A fence of black iron bars, meant to keep the public out, wrapped around the exterior of the Crypts. Several of the bars had been bent in various places, however, granting entrance. Taxes funded the grounds keeping, and Saestra's father employed a large force of workers specifically to maintain the Crypts, but it seemed someone forced their way in as soon as old bars were replaced. Saestra figured that as long as no real damage was done to the property, it would probably go on that way.
Saestra slipped through the fence and glanced around for Augustus. The marble of the mausoleums glowed eerily in the pale moonlight, and she shivered involuntarily as her eyes moved across them. Saestra thought she saw someone peeking around the corner of one of the buildings, but when she looked back, there was no one there.
She was silently chiding herself for letting her imagination play tricks on her when a cold hand grabbed her shoulder from behind. She started with a shriek, whirling about to see Augustus holding on to her as he came through the fence.
"Sorry." He grinned. "Hope I wasn't keeping you waiting too long."
"No." She quickly recovered. "Though don't think I would have waited here much longer."
"Of course not." He still wore that broad smile Saestra remembered from the party. "You ever been to the Crypts before?"
"No," Saestra answered, unable to think of anything but his beautiful, round face. She had been here before, when they laid her mother to rest. That was during the day, though. She'd never been here at night.
"I should show you our family's mausoleum, then." He clasped her hand in his and led her into the cemetery. They strolled past sepulchers of various shapes and sizes. Some were decorated with celestial figures escorting departed souls to their final resting places. Others were adorned with grotesque visages of stone meant to ward off evil spirits.
Saestra paid them little heed. Her mind was focused on the connection formed by Augustus's hand wrapped around hers. Were her palms too sweaty? Could he feel her rapid heartbeat through the tips of her fingers?
"Hey, is that door open?" Augustus had stopped at the edge of a gravel path that wound its way up to a slant-roofed mausoleum. Saestra could see that the door, framed by a pair of Ionic pillars, was slightly ajar.

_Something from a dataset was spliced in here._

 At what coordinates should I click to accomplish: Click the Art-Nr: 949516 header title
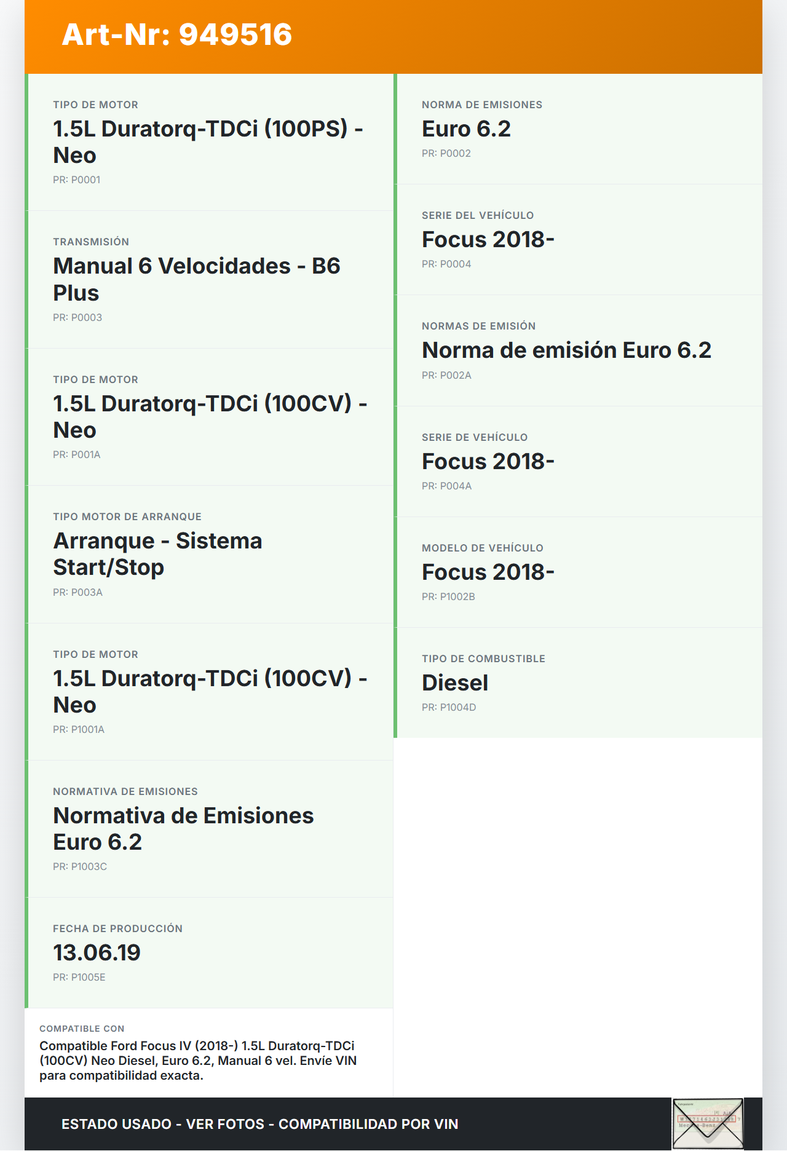point(177,34)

"Is that your family's?" she asked. "No, but let's go check it out. Maybe there's grave robbers inside." He started forward but turned back when Saestra didn't budge. "I was only kidding. Besides, I'd protect you. I'm sure there's nothing inside there bigger than a rat. Come on." He flashed that smile, and Saestra let herself be dragged along reluctantly.
When they reached the entrance of the mausoleum, Augustus motioned for Saestra to wait while he took a look inside. She hugged one of the columns as he disappeared into the darkness, putting the mass of marble between her and the open doorway. Time crawled while she chewed on her lower lip, waiting. It was eerily quiet. Then something moved inside the tomb, the faint sound of shuffling feet drifting out. Saestra tried to hide behind the column, but could not pull her eyes from the doorway. A shape appeared at the threshold, just beyond the edge of the moonlight. Augustus stepped out, and Saestra let her breath go with an audible sigh.

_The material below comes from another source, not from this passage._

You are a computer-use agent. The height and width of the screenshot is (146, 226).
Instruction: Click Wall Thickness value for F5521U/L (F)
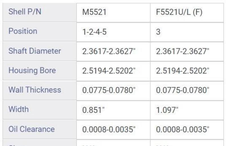coord(182,90)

"Don't do that," she scolded, moving out from behind the pillar to meet him.
"What?" The mischievous grin on his face belied the innocence in his voice. "It's empty inside, except for a couple of sarcophagi. Which are closed," he quickly added. "Come in with me."
Saestra bit her lip, hesitating for a moment before nodding her consent. Just inside the doorway was a small landing. They stood there for a few minutes, letting their eyes adjust, before descending a short flight of steps. By the faint traces of moonlight that barely pierced the darkness beyond the door, Saestra could make out two large, rectangular objects that occupied the center of the chamber. The thought of somebody's decaying remains still being inside the sarcophagi, just a few feet away, made her shiver.

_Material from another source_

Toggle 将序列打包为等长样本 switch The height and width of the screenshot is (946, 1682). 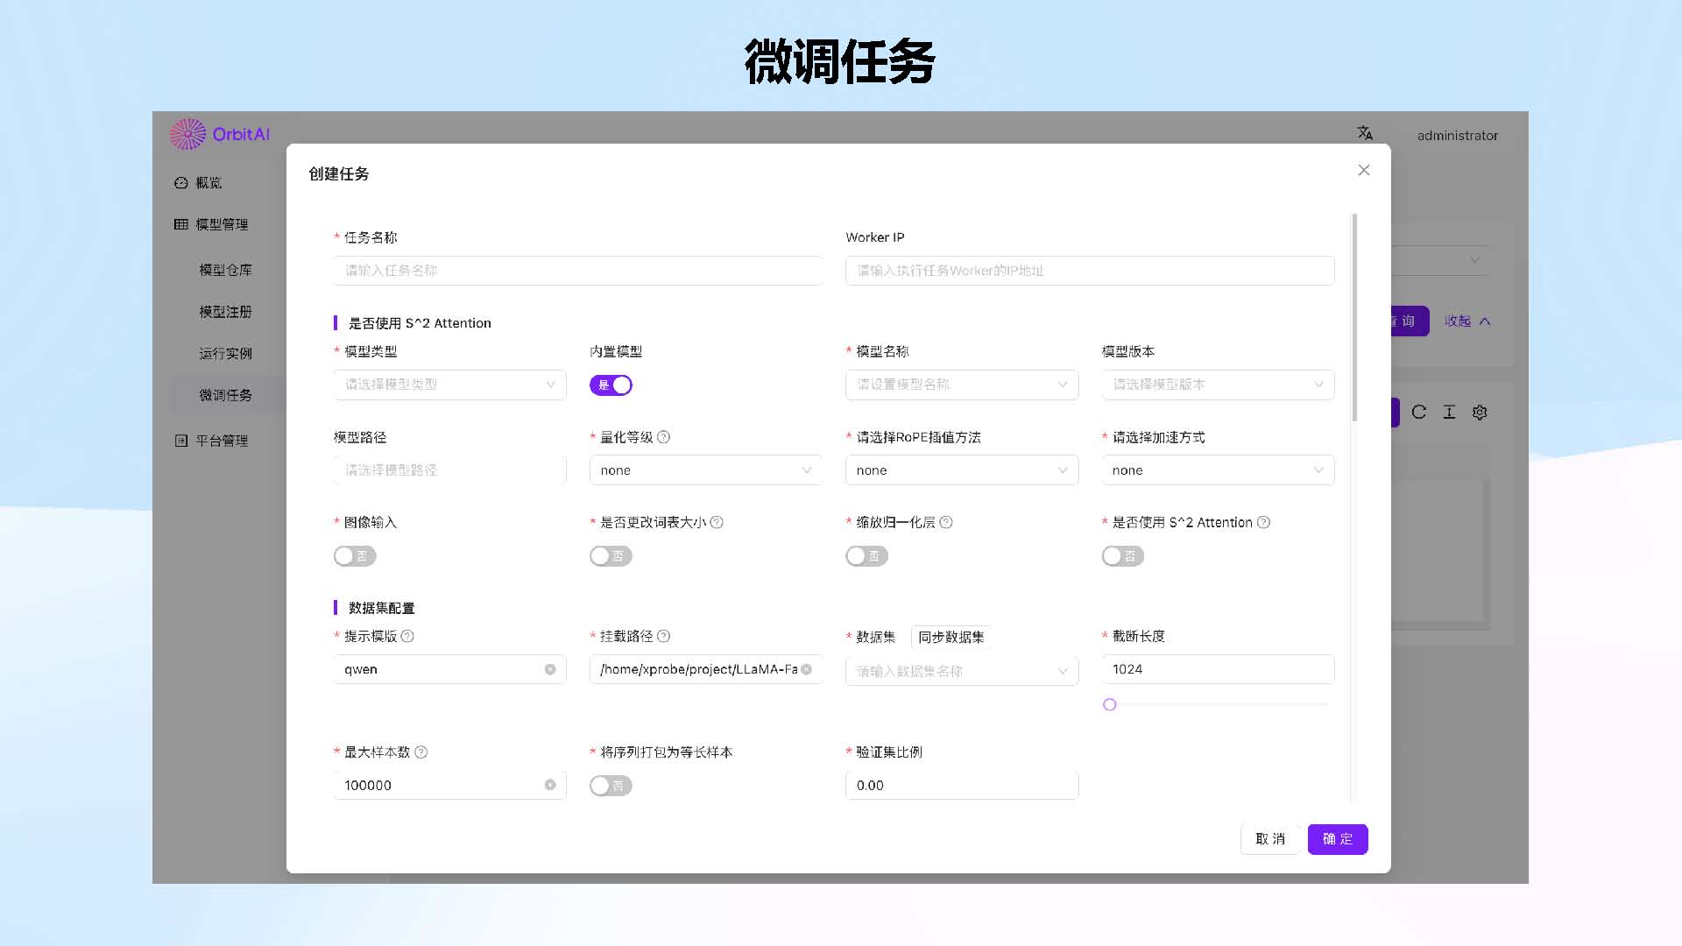[611, 786]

"Are you cold?" asked Augustus.
He came up behind Saestra and held her to his chest. His arms were strong, and she felt secure with them wrapped around her. She turned in his embrace and looked up, meeting his gaze. Slowly, he leaned in. Saestra wet her lips with her tongue and closed her eyes.
A harsh, grinding noise immediately drew their attention to the thick stone door of the mausoleum. Someone was pulling it shut! Augustus bounded up the stairs but was too late. The last sliver of moonlight was cut off, and the pair was plunged into darkness as the door sealed with a solid thud.
"Hey! Open the door! Let us out!" Augustus shouted, vainly pounding the slab of marble.
"Are the young lovers scared?" a familiar voice taunted. "Enjoy your first night together. See you two in the morning."
"Naeros, I hate you!" Saestra's scream was met with muffled laughter.
"This isn't funny, Naeros. Let us out," Augustus demanded. There was only silence in reply. Saestra heard Augustus come back down the stairs, but she still jumped when he touched her.
"I'm going to look around," Augustus said, his voice just above a whisper. "My uncle always told me that a lot of these mausoleums had hidden rooms and were connected by catacombs that led to the city sewers. I bet we can find a way out."
Saestra nodded, even though they couldn't see each other in the dark. When he pulled away, however, she reached out and grabbed him, suddenly overcome with fear.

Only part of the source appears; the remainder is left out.